Scientists make plans to intercept an interstellar object: ScienceAlert
We finally have the technological means to detect interstellar objects. We have discovered two in recent years’Oumuamua and 2I/Borisovand no doubt there are more.
As such, there has been a lot of interest in developing a mission that could visit one as soon as we detect it. But what would such a mission look like?
Now, a design paper from a team of mostly American scientists who have attempted to answer that question and bring us one step closer to launching such a mission.
Part of what makes an interstellar visitor mission interesting is that interstellar visitors are so weird. Borisov behaved like a typical comet when he entered the solar system, but ‘Oumuamua was a very different beast.
It never developed a comet tail, as many scientists had expected. It also showed an acceleration that didn’t seem to be explained by radiation or other means, leading some leading scientists to argue that it might even be an alien probe.
The best way to combat such fanciful claims is to scrutinize them. And to do that, we need to have a mission that can catch it. But first we should see it, and astronomers are already working on that.
The Vera C Rubin Observatory Legacy Survey of Space and Time (LSST) can detect anywhere from 1-10 interstellar objects about the size of ‘Oumuamua each year, according to the authors’ calculations.
That is plenty of opportunity to find the right candidate. But what criteria must the candidate meet?
The most important would be, “Where did it come from?” While there is no “best” angle for an interstellar object (ISO) to approach from, it does make a difference based on where we store the “interstellar interceptor” (ISI).
According to the paper, the best place for that is most likely the Earth-Sun L2 Lagrange point. It has more than one advantage: first, it takes very little fuel to stay in the station, and any ISI may have to wait in storage mode for years.
Once called into action, it has to react quickly, and another resident of L2 can help it with that.
NASA’s Time-domain Spectroscopic Observatory (TSO) is a 1.5m telescope planned to locate at the L2 Lagrange point, along with better-known telescopes such as the JWST.
For all its amazing ability to capture spectacular images, JWST has one major weakness: it’s slow. It can take 2-5 days to focus on a specific object, making it useless when tracking ISOs. TSO, on the other hand, only takes a few minutes.
It could be complemented by another telescope, the planned Near Earth Object Surveyor, which is intended to reside at the L1 Lagrange point of the Earth-moon system.

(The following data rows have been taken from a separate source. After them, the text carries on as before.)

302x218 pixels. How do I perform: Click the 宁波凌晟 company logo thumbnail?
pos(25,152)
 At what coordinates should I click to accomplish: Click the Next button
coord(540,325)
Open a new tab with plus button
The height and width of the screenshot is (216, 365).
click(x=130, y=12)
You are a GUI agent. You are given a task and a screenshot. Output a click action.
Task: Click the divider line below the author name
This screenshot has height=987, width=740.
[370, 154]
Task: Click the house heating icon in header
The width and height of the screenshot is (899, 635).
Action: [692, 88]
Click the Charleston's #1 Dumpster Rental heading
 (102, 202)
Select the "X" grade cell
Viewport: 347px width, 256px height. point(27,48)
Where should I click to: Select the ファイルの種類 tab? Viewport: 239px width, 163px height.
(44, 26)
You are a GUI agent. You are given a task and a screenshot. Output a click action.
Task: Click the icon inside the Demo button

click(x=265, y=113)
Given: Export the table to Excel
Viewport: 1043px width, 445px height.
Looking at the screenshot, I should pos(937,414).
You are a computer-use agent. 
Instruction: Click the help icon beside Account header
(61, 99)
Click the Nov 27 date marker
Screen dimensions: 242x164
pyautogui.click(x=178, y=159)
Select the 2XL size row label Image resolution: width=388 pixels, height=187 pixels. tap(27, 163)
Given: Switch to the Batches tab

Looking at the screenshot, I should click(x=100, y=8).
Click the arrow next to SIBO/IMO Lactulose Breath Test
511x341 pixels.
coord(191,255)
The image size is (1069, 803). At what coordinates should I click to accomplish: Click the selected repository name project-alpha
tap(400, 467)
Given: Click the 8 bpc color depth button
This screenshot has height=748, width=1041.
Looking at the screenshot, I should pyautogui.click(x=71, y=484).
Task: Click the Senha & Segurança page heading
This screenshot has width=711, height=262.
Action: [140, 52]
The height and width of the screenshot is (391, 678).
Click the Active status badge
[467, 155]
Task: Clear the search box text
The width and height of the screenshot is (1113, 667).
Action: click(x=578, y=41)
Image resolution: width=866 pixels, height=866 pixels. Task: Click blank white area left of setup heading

In conjunction with the TSO, these two fast-response telescopes should be able to capture images from any ISO entering the Solar System’s interior that is not directly on a trajectory along the L1-L2 baseline.
Once detected, the next task is to go to the ISO. Some, unfortunately, will simply be out of reach from an orbital mechanics point of view.
But the authors calculate that there is an 85 percent chance that an ISI stored at L2 will be able to find a suitable object of interest the size of ‘Oumuamua within 10 years.
So, essentially, once we’re able to detect ISOs, it’s just a matter of patiently waiting for the right opportunity.
Once the ISI reaches ISO, it can begin close-range observation, including a full spectroscopic map of both natural and man-made materials, which could help resolve the debate over whether such objects were created by aliens.
It can also check for any outgassing that could explain the mysterious forces acting on ‘Oumuamua.
There are undoubtedly many more exciting things scientists would like to understand about the first interstellar object we visit.
But based on the calculations in this article, there will be plenty of opportunities to do this and a lot of data to collect if we do. Time to move on to the planning phase, then!